--- START ---

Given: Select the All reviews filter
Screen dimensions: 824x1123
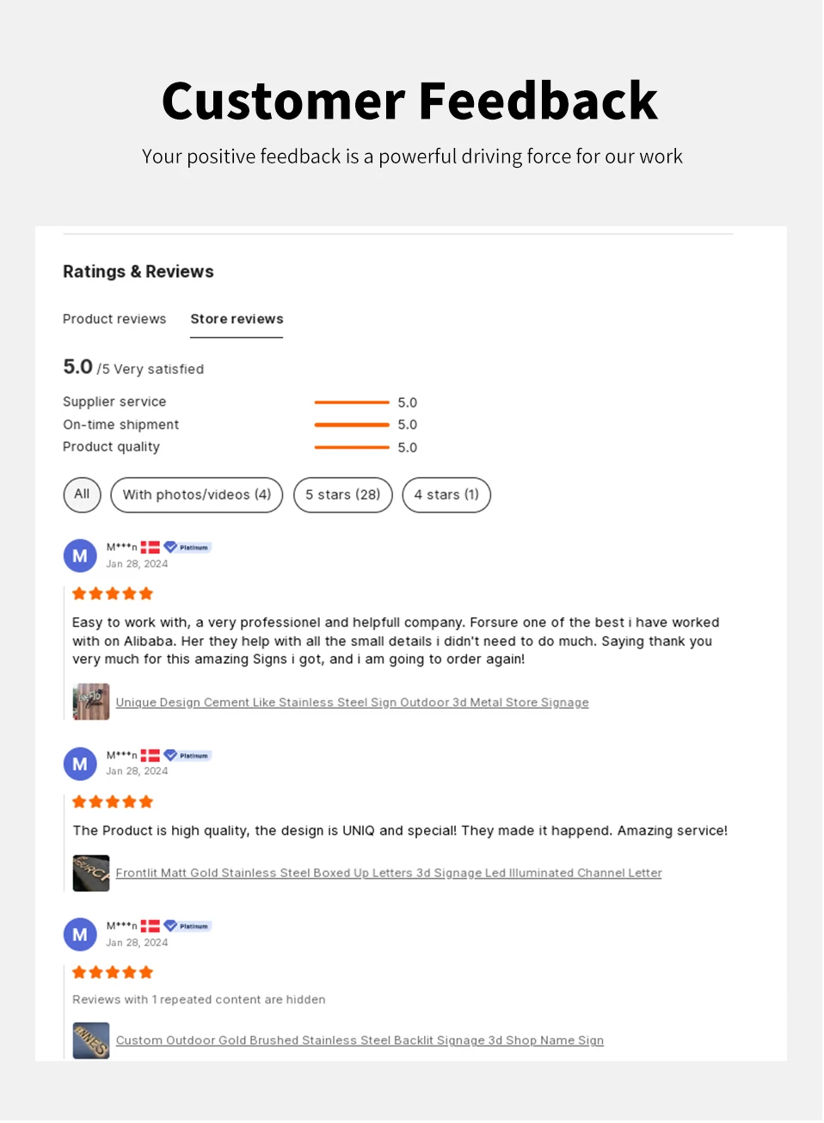Looking at the screenshot, I should [82, 494].
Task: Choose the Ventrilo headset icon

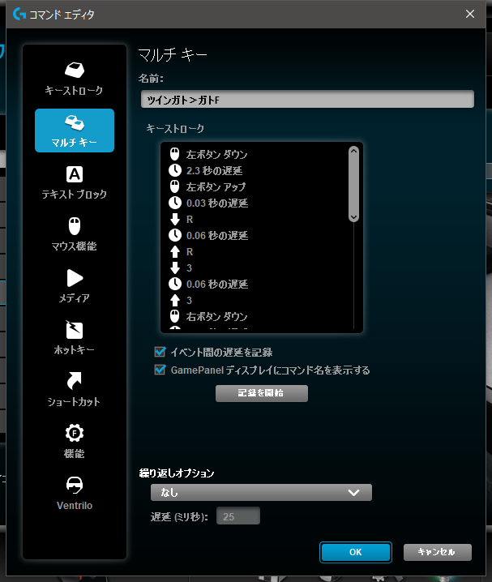Action: 74,485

--- END ---

**YOUR GOAL:**
Each record must be returned exactly as it stands, and the images omitted.

**ANSWER TO THE PROBLEM:**
Given: Select the All reviews filter
Screen dimensions: 824x1123
Looking at the screenshot, I should [82, 494].
Task: Choose the Ventrilo headset icon

Action: 74,485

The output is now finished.